The living state and cancer.

TLDR: The transfer of electrons from protein to oxygen is effected by a complex chemical mechanism which involves ascorbic acid, and the reactivity of the system depends on the degree of its electronic desaturation.

Abstract: The surrounding world can be divided into two parts: alive and inanimate. What makes the difference is the subtle reactivity of living systems. The difference is so great that it is reasonable to suppose that what underlies life is a specific physical state, 'the living state'. Living systems are built mainly of nucleic acids and proteins. The former are the guardians of the basic blueprint while the business of life is carried on by proteins. Proteins thus have to share the subtle reactivity of living systems. A closed-shell protein molecule, however, has no electronic mobility, and has but a low chemical reactivity. Its orbitals are occupied by electron pairs which are held firmly. The situation can be changed by taking single electrons out of the system. This unpairs electrons, leaves half-occupied orbitals with positive electron holes, making the molecules into highly reactive paramagnetic free radicals. The reactivity of the system depends on the degree of its electronic desaturation. Electrons can be taken out of protein molecules by 'electron aceptors' in 'cahrge transfer'. When life began, our globe was covered by dense water vapour.

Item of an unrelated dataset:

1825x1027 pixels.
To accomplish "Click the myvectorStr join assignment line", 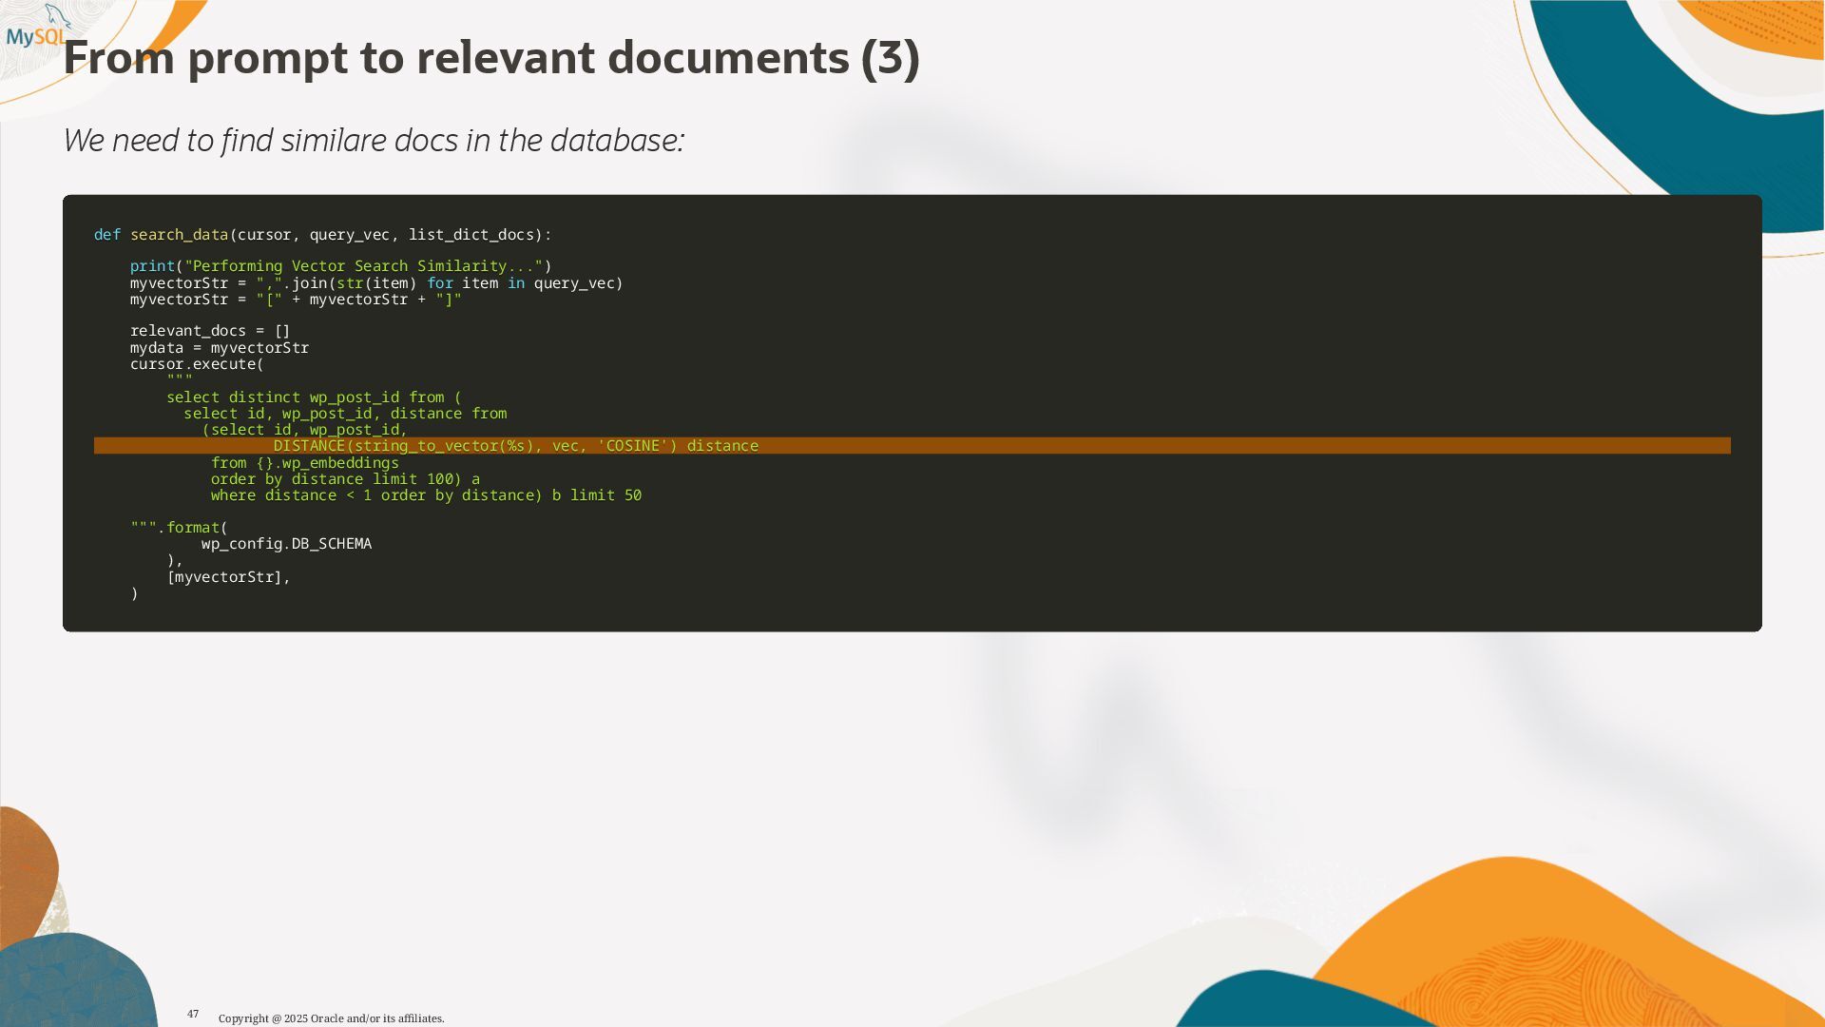I will click(375, 283).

There was no light and no free oxygen. Electron acceptors could be made out of trioses by concentrating their carbon atoms as carbonyls at one end of the molecule. The resulting methylglyoxal is a weak acceptor which made a low level of development possible. When light appeared, free oxygen was generated by the energy of photons. Oxygen is a strong electron acceptor. Its appearance opened the way to the present level of development. The transfer of electrons from protein to oxygen is effected by a complex chemical mechanism which involves ascorbic acid.